The researchers detail their work in a recent issue of Bioinspiration and Biomimetics.

“Essentially, we recreated all the key features that squids use for high-speed swimming,” said Michael T. Tolley, one of the paper’s senior authors and a professor in the Department of Mechanical and Aerospace Engineering at UC San Diego. “This is the first untethered robot that can generate jet pulses for rapid locomotion like the squid and can achieve these jet pulses by changing its body shape, which improves swimming efficiency.”

This squid robot is made mostly from soft materials such as acrylic polymer, with a few rigid, 3D printed and laser cut parts. Using soft robots in underwater exploration is important to protect fish and coral, which could be damaged by rigid robots. But soft robots tend to move slowly and have difficulty maneuvering.

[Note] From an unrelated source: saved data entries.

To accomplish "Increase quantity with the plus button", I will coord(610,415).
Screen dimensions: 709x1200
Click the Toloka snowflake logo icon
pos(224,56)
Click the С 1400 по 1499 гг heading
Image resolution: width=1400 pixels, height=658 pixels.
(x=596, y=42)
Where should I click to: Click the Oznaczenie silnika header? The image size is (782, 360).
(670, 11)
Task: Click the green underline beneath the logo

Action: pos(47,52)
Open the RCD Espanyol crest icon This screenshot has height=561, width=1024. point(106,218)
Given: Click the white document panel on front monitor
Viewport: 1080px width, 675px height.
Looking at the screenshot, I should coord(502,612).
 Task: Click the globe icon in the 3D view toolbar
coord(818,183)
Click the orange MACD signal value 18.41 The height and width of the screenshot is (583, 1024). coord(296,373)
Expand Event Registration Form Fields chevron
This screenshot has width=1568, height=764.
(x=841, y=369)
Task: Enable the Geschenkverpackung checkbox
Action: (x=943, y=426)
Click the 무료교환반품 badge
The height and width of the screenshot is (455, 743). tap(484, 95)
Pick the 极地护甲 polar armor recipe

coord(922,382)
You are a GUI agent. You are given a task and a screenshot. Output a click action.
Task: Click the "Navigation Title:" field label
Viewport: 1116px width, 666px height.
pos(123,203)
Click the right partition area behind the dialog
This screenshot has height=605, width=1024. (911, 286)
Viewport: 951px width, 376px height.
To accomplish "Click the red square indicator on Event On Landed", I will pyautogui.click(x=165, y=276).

The research team, which includes roboticists and experts in computer simulations as well as experimental fluid dynamics, turned to cephalopods as a good model to solve some of these issues. Squid, for example, can reach the fastest speeds of any aquatic invertebrates thanks to a jet propulsion mechanism.

Their robot takes a volume of water into its body while storing elastic energy in its skin and flexible ribs. It then releases this energy by compressing its body and generates a jet of water to propel itself.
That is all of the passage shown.